At 59 years old, Bednarski sees many more years with Farm Bureau and farming. “My wife often asks me, ‘When are we going to have a hobby so we can just relax and do nothing?’ I respond, “I have a hobby … its called farming. So when I stop enjoying my hobby, that’s when I’ll likely stop farming too!”
The Michigan dignitary sees two top issus facing agriculture these days: labor and environmental issues. “It’s ridiculous how farmers get attacked on the environmental front,” Bednarski said. “People forget we’ve raised our families here for generations. We are part of this land. We are not going to abuse this land that creates our own sustenance. We are the true conservationists of America and we need to get that message across to everyone — consumers and politicians.
“Labor is an issue wherever you go anymore,” he continued. “The ongoing aid packages of this current government aren’t helping the situation either. Paying unemployed people more than if they were working is absolutely stupid!”
Bednarski seemed to be enjoying himself and Minnesota hospitality. “It’s just a two-hour flight from my area, so coming to Farmfest was a treat!” he exclaimed. “A great show, lots of exhibitors … I’ll have a chance to visit with our National Farm Bureau President, Zippy Duvall from Georgia. Plus, of course, I check up on Kevin to see how he’s treating you Minnesota folks too. I’m having a great time!”
So I’m still at the Minnesota Corn Growers’ tent, thinking about one last ice cream for the road, when in walks MCGA Board Member Harold Wolle. My friendship with Wolle goes back to a church missionary trip to Africa 20 years ago.
I motioned toward a huge banner on the MCGA tent wall which reads: “Unleaded Octane 88.” Being curious by nature, I asked Wolle what’s that all about?
“Because ethanol fuels continue vital in the energy world and the Minnesota Corn Growers have long championed these fuels produced from Minnesota grown corn, we’re now encouraging Minnesota gas stations to market ‘Unleaded 88’ which is 15 percent ethanol fuel content,” Wolle said. “As you know, all regular gas in Minnesota has 10 percent ethanol; but Unleaded 88 is 15 percent ethanol.
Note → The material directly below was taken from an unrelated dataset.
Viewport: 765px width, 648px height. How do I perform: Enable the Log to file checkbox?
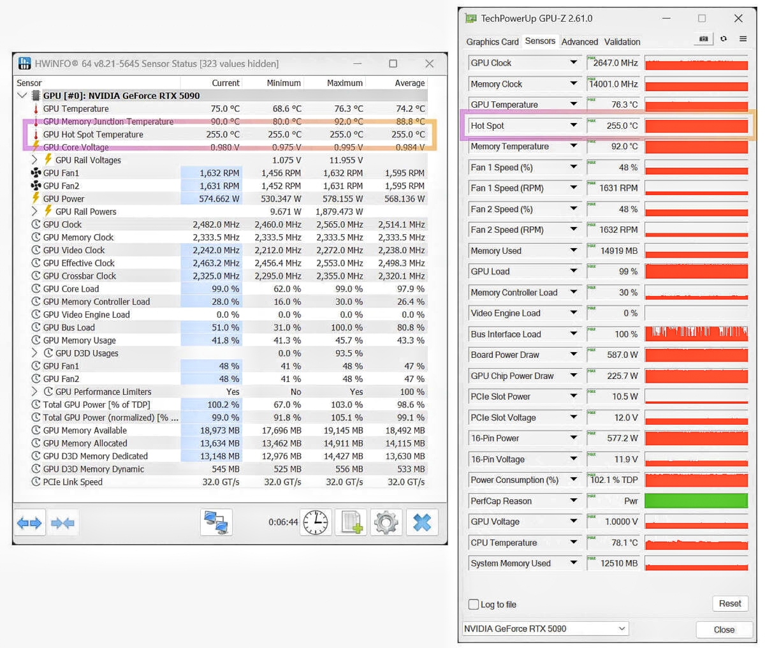pyautogui.click(x=474, y=604)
This higher octane fuel is usually 3 to 10 cents cheaper and produces fewer emissions … just a good deal for consumers.”
MCGA hopes Unleaded 88 would soon become a mandated fuel by Minnesota government action. “That was a priority of Corn Growers at this last legislative session,” Wolle admitted, “but Covid changed the scenario. The bill we were advocating made it out of both the Senate and House Ag Committees. However, the oil folks don’t want give up any of their market share. I’m told it ran into some issues in the Commerce Committee; so we’ll fire up and push for better results next time.
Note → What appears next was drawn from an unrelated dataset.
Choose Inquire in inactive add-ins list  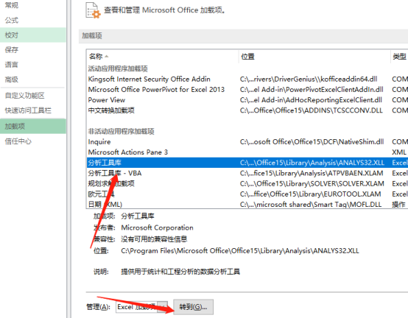coord(247,142)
Wolle went on to remind me Mexico and Canada are solid buyers of U.S. ethanol. “Yes, both of our good neighbors continue to be buyers … in fact, a 10 percent ethanol fuels market nationwide in Mexico was being talked; but I understand that got cut back to 5.8 percent. However, I’m told we’re now up to 440 stations in Minnesota with E85 pumps too. But now look for a big move to Unleaded 88 which is already available at Casey outlets, several Cenex and Quick Trip stations too. And according to EPA, Unleaded 88 is cleared for any vehicle 2001 and newer.“
I reminded Wolle of our visit to a remote country church in Arica some years back. “That was a trip you and I will always remember,” Wolle beamed, “and treasure as well. Yes, you and I were casually visiting with two ladies of the church. We noticed both had umbrellas. We asked why? They both replied, ‘Because if a sudden shower erupts, we’d need our umbrellas. Our church roof leaks badly but we have no money to fix it.’ So we agreed to see if we could raise enough money when we got back home so these two South African women might have a new rainproof roof over their country church.”
These two sweet ladies even told Harold and I they would sing to us if this new roof happened over their church. Thanks to generous donations from our Minnesota Diocese the new roof did happen. However, Harold and I never got back for our song fest from the ladies of this country parish.